§ Page text:
_ _ _ _

About virtualization and disaster recovery

March 29, 2010

Virtualization and solutions such as VMware SRM certainly encapsulate great advantages for DR testing. The assurance that the production and DR servers are 100% identical is a most appealing feature of virtualization. Other benefits such as the ability to run production and DR in parallel, run a DR exercise whenever you want and the simplicity of virtualized servers also bring progress to the field of Disaster Recovery Testing. However, even with virtualization, successful recovery is far from being a slam dunk. In the next paragraphs I’ll try to outline few of the challenges around recovery in a virtualized environment.

Configuration errors and best practice violations may still render your replicated virtual machines/data corrupt and/or inconsistent, thus irrecoverable. Very much like in the physical (pre-virtualization) world, if you do not follow the rules and devotedly make sure that implementation and day-to-day changes meet the guidelines of the different vendors , your recovery will be at risk. For example, a point-in-time copy (created with EMC TimeFinder, HP StorageWorks XP Business Copy or alike) taken while the source virtual machine was not shutdown or suspended is at high risk of being inconsistent. Some of you may recall similar concepts for creating consistent images for databases such as Oracle (cold/hot backup), UDB (I/O suspension) and other DBMS. Of course, this is just one example of a long list of pre-requisites, guidelines and recommendations – and each vendor has its own list. On top of that – there are specific cross-vendor guidelines e.g. NetApp and VMware, Hitachi and Hyper-V, etc. – but we’ll get to that later.

_ _ _ _

§ Objective:
Carry the article on virtualization and disaster recovery forward from the point where it stops. The lines that come next are not needed for this.

§ Dataset excerpt:
_ _ _ _

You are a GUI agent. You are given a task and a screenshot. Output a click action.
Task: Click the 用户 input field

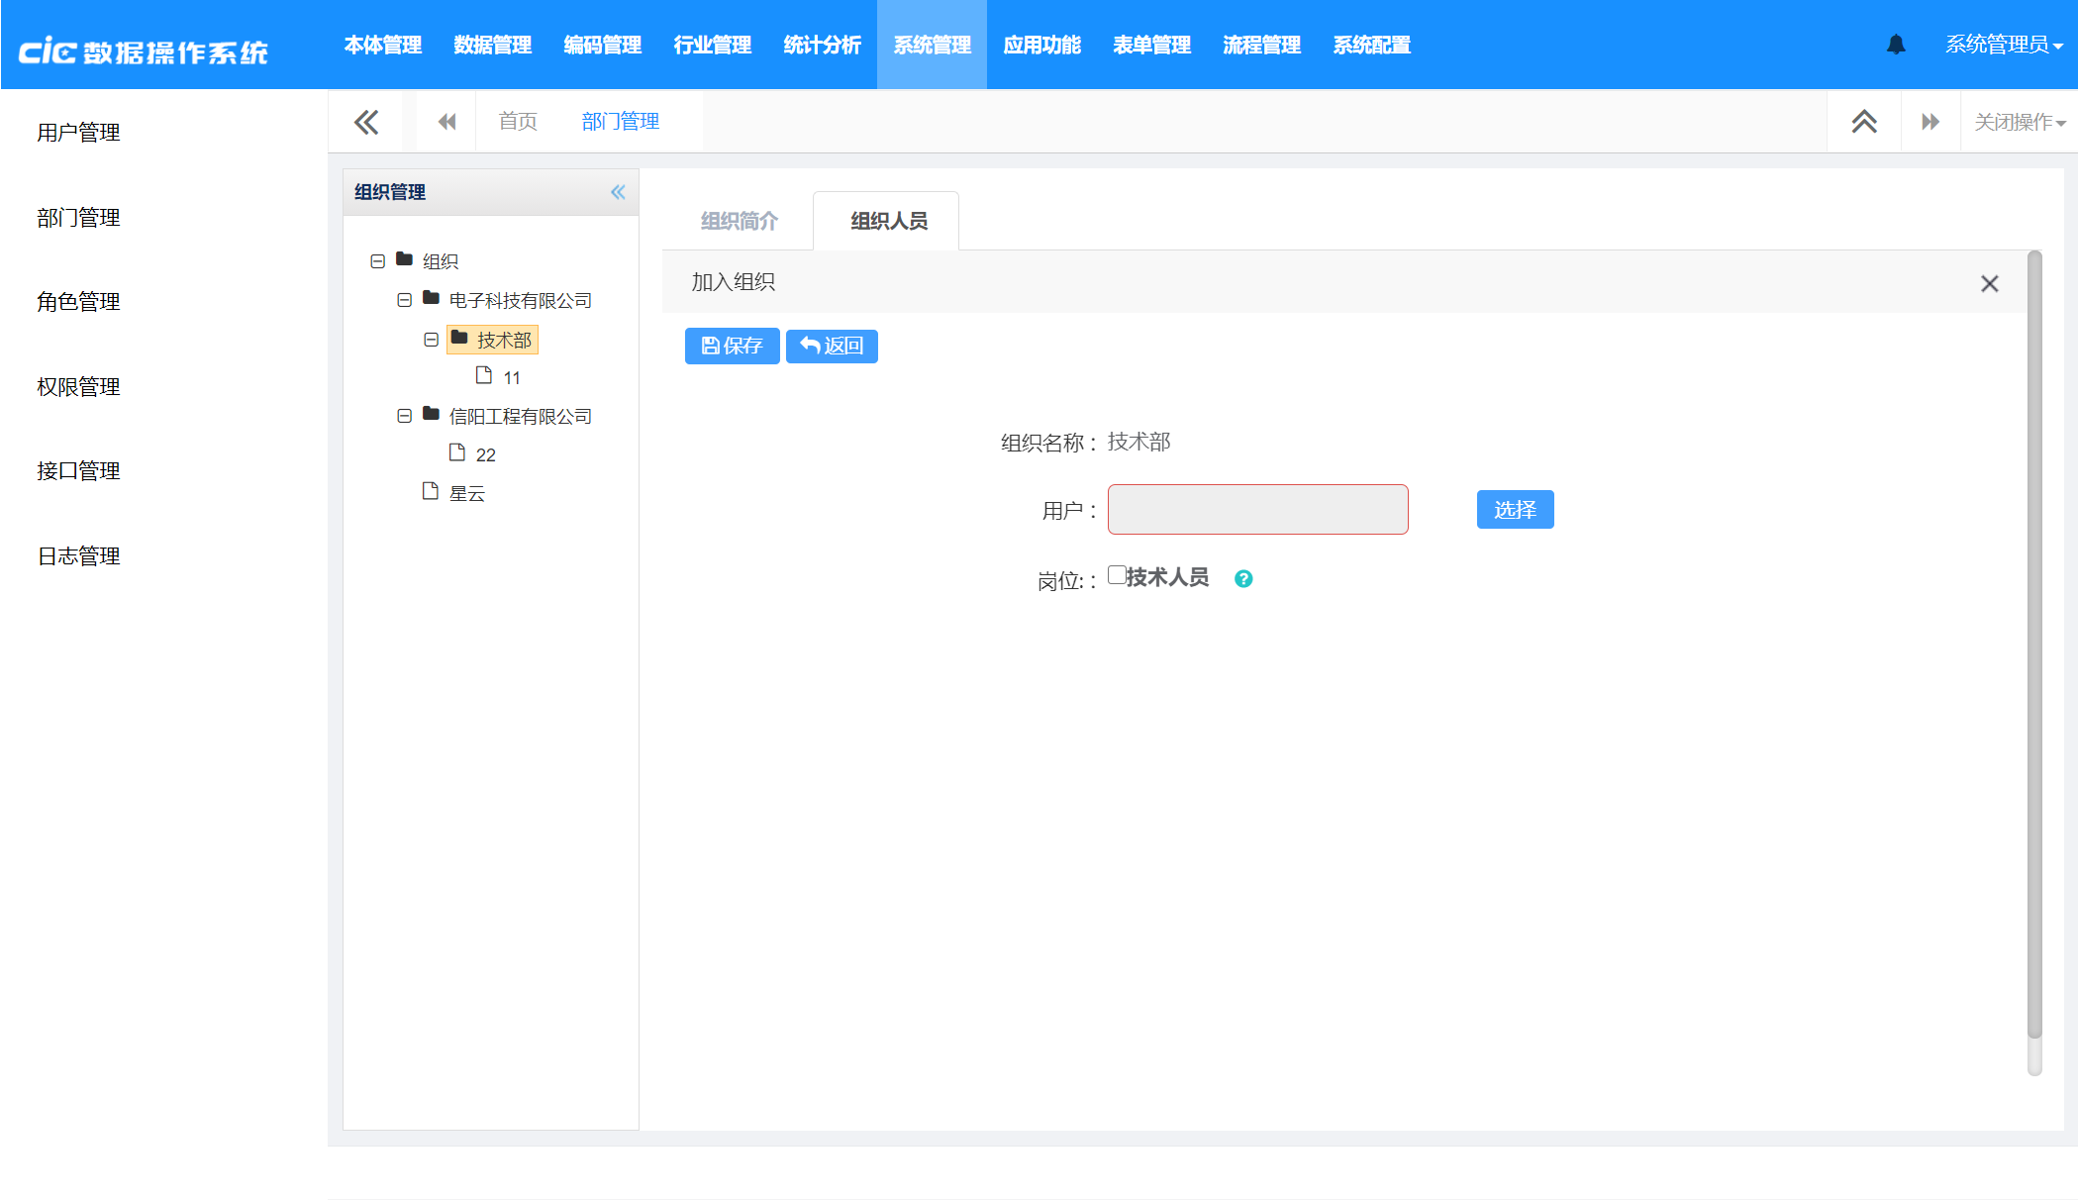(1257, 510)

_ _ _ _

§ Written answer:
A DR exercise is still a complex operation. Yes, with tools such as VMware SRM, in theory a DR test is just few clicks away. In reality, there remain many challenges that prevent a frequent DR test, such as:

Complete Prod/DR separation is difficult and mistakes gravely affect production

  • Networks collisions, conflicts, etc
  • Dependencies on physical elements (file server or other sensitive un-virtualized application  - that at the same time interacts with virtualized components)

DR testing is more than just failing over – it’s a complex operation

  • Different teams must verify storage, servers, databases and applications are functioning properly
  • Real life scenario must be simulated including peak load scenarios
  • Workstations must be manned with end users
  • It takes time
    • Problems must be resolved
    • Processes must be coordinated
  • It’s not enough to bring everything online, reasonable performance must be also be tested and assured (see example ahead)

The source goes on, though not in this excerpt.